We prove this by induction on the number of equations, $n$.

• Base case: For $n=1$ we have one equation, so it is of the form $Lx=f$.
• Inductive hypothesis: We suppose that it holds for $n=k$, i.e., if $\phi$ contains $k$ equations, then we can reduce it into the form $$Lx=f \land \psi \ \ \text{ where } \psi \text{ doesn't contain any } x.$$
• Inductive step: We will show that it holds for $n=k+1$, i.e., if we have $k+1$ equations we can reduce this system into the form $$Lx=f \land \psi \ \ \text{ where } \psi \text{ doesn't contain any } x.$$
  From the inductive hypothesis we know that we can reduce the first $k$ equations into the above form. So we have two equations that contain $x$ and its derivatives.

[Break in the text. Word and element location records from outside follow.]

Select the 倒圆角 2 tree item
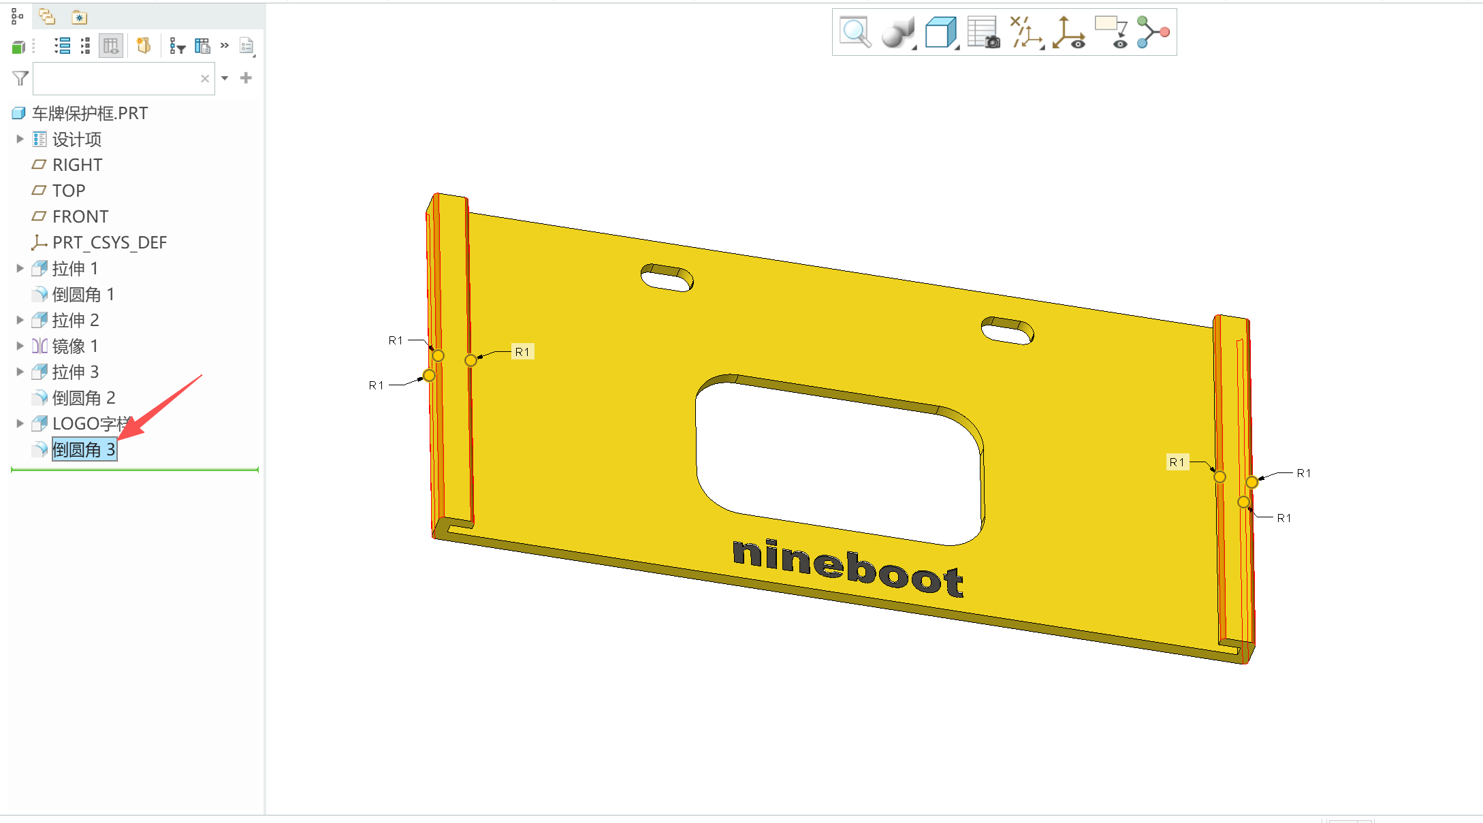The image size is (1483, 823). point(83,398)
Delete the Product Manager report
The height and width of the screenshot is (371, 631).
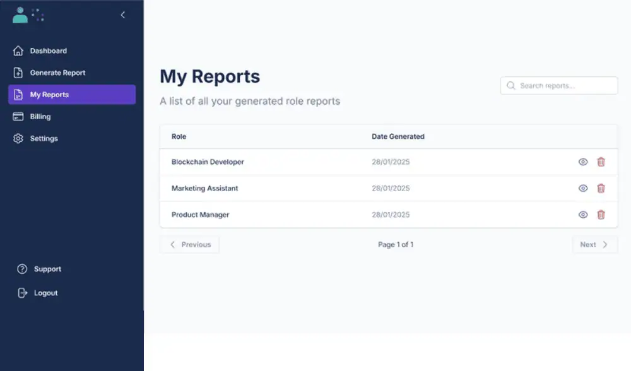point(601,215)
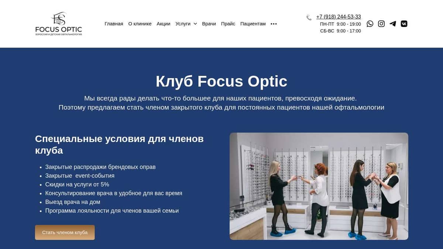
Task: Expand the hidden navigation items via ellipsis
Action: click(x=274, y=24)
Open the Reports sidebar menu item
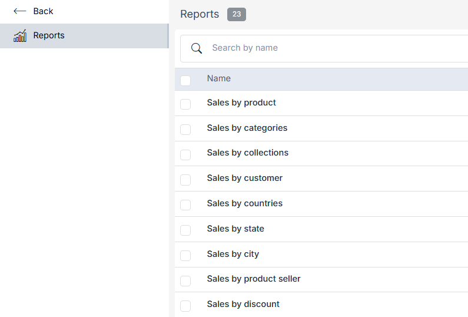Viewport: 468px width, 317px height. 49,36
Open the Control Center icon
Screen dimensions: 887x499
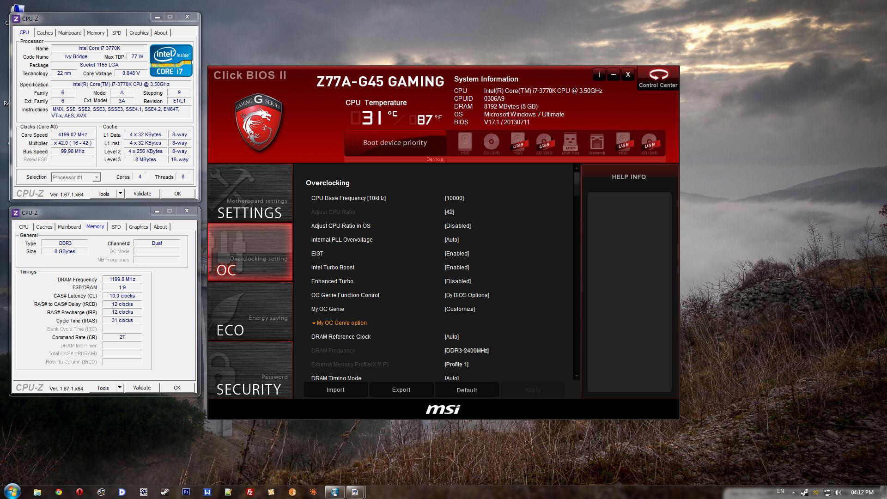pyautogui.click(x=658, y=78)
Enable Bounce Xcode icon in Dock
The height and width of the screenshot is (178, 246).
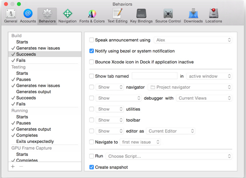pyautogui.click(x=92, y=62)
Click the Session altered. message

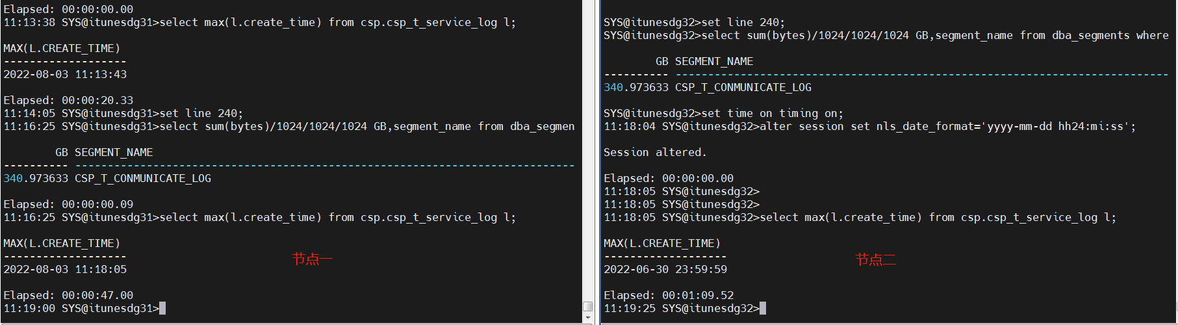click(655, 152)
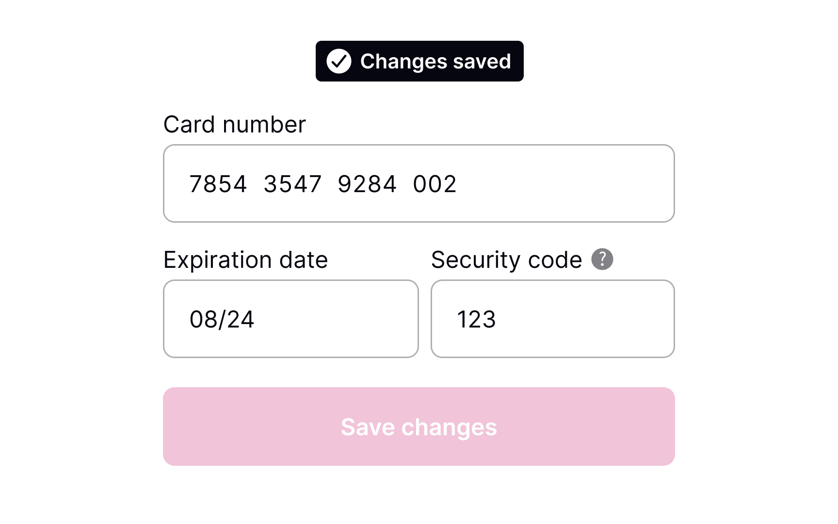Select the check symbol on the black banner

[339, 61]
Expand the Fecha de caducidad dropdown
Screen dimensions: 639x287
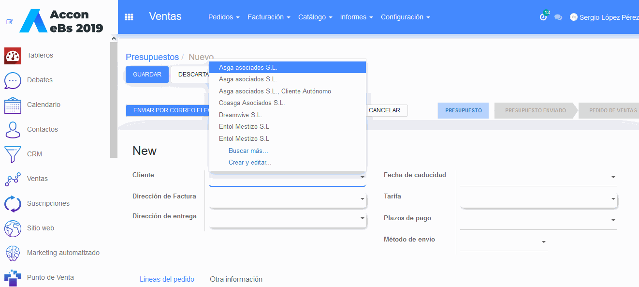pos(613,178)
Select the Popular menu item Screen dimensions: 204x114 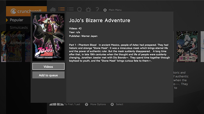point(16,20)
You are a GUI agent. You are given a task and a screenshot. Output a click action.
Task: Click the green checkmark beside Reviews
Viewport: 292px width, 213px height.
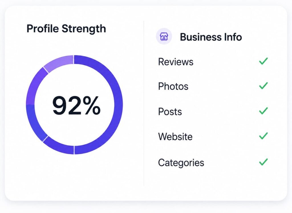pyautogui.click(x=263, y=61)
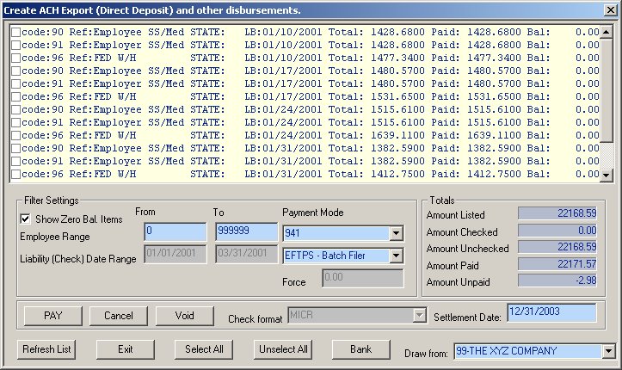Refresh the list of disbursements
Image resolution: width=622 pixels, height=370 pixels.
[x=48, y=349]
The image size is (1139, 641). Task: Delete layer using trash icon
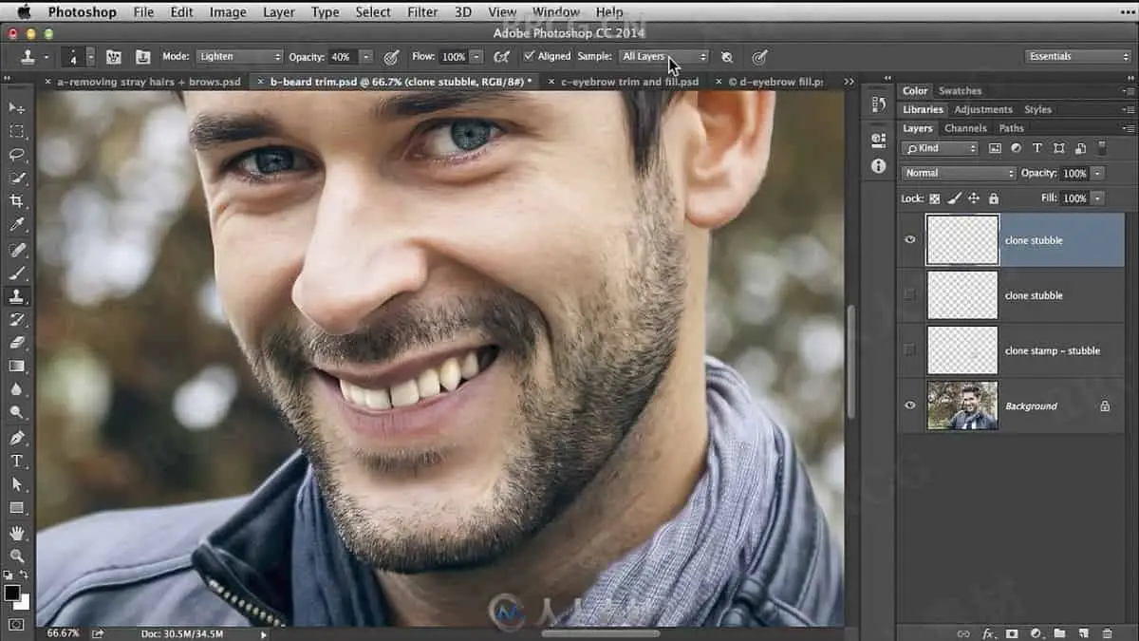point(1108,633)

Is this correct so far? (Wondering)

How could we continue? (Wondering)

 

[mathmari]

Is the inductive step as follows? (Wondering) Inductive step: We will show that it holds for $n=k+1$, i.e., if we have $k+1$ equations we can reduce this system into the form $$Lx=f \land \psi \ \ \text{ where } \psi \text{ doesn't contain any } x.$$
From the inductive hypothesis we know that we can reduce the first $k$ equations into the above form. So we have two equations that contain $x$ and its derivatives. We add these two equations and we get a new differential equation $Lx=f$. So the initial system is equivalent to the new differential equation $Lx=f$.